The last year was marked by a significant shift in consumer behaviour and shopping choices, with the digital space emerging as the winner over the brick-mortar counterparts.
The good thing is that after the initial debacle, we continued to show our resilience and were able to carve slow yet concrete recovery. With cases under control and new hope in the form of the vaccine, businesses are coming back to normal.
However, things would not be the same as it has been in the past. In the new normal, the overall retailing experience is set to be altered.
Online, the New Normal
The future of retail will be pinned on the growing expansion of the web world. The recent crisis has seen millions of new users joining the web world for the 1st time. As consumer behaviour is shifting, the power of the web is going to rise. The uptrend of going digital will further get a buying boost from the fact that more than two-thirds of Indians are aged below 35. Young demographics will be a crucial growth enabler for digital commerce to evolve and flourish in the country.
Amidst this industry-wide transformation, retailers need to understand that just having a web presence would not suffice. They have to build a strong digital footprint that can handle and manage the complete lifecycle of a customer smoothly. The time has come where both creativity and analytics will go hand in hand to give the best to the customers and business alike.
Bricks-and-Mortar Must Be More Personalized
No matter how humongous growth online commerce experiences, the brick & mortar stores are here to stay. E-commerce can never completely replace regular shops.
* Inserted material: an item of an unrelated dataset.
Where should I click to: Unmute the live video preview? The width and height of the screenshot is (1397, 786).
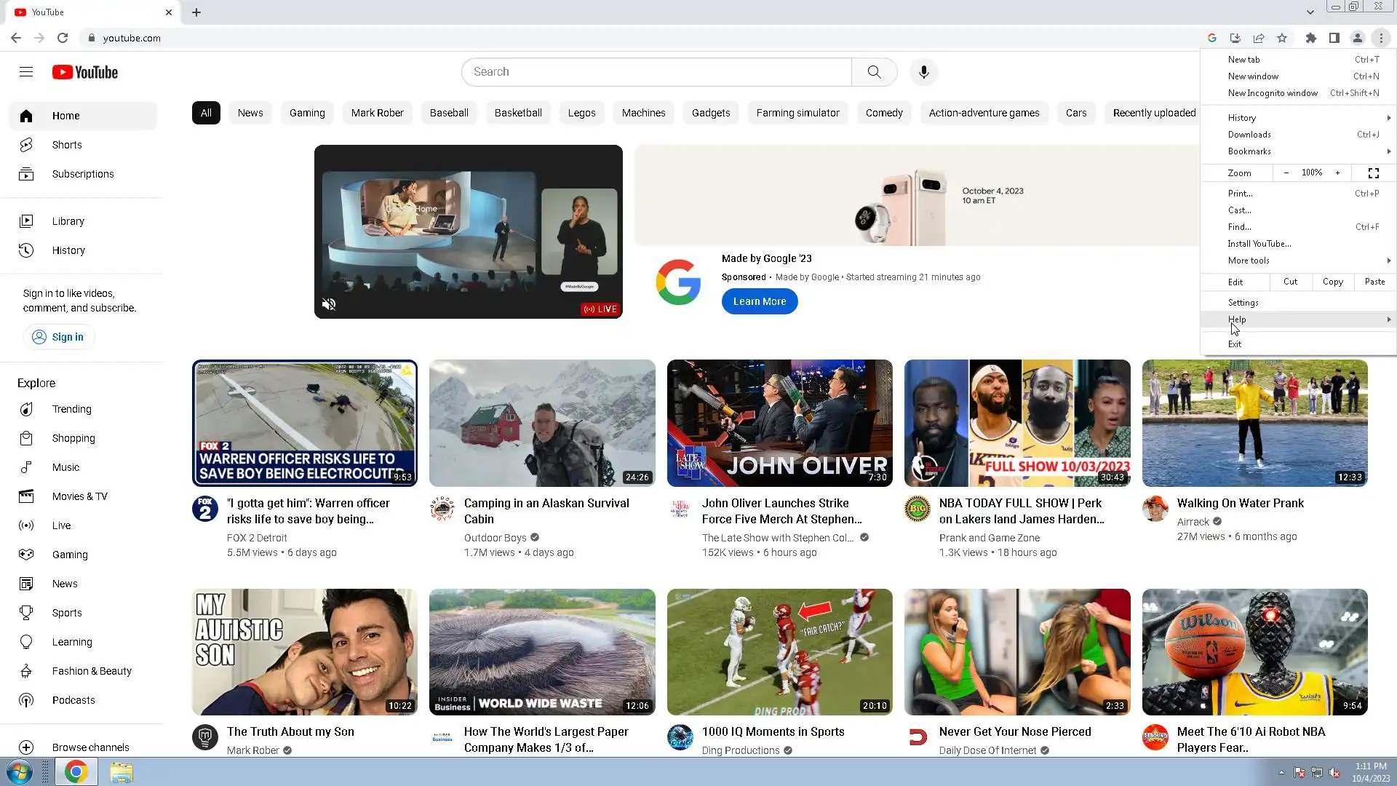pyautogui.click(x=329, y=304)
There is a personal touch and feel in shops, which e-commerce can’t replicate. For Indians, a high street or a shopping mall is not just about shopping, rather it is a social experience. People prefer to visit such places with friends or/ and families and alongside shop prefer to enjoy, entertain, dine-out, etc. Malls and high streets are also designed in such a way that it gives visitors a complete experience to relax and unwind.
Retailers need to understand the unique proposition a physical store offers and should always try to revamp their set-up to keep giving unique and personalized experiences to visitors. Shoppers should not just get an enriching shopping experience but also feel relaxed and comfortable. In a nutshell, a shopping experience should not just be another to-do list that needs to be accomplished. Rather it should entertain and engage the shopper in such a way that he/she should feel like doing it again and again.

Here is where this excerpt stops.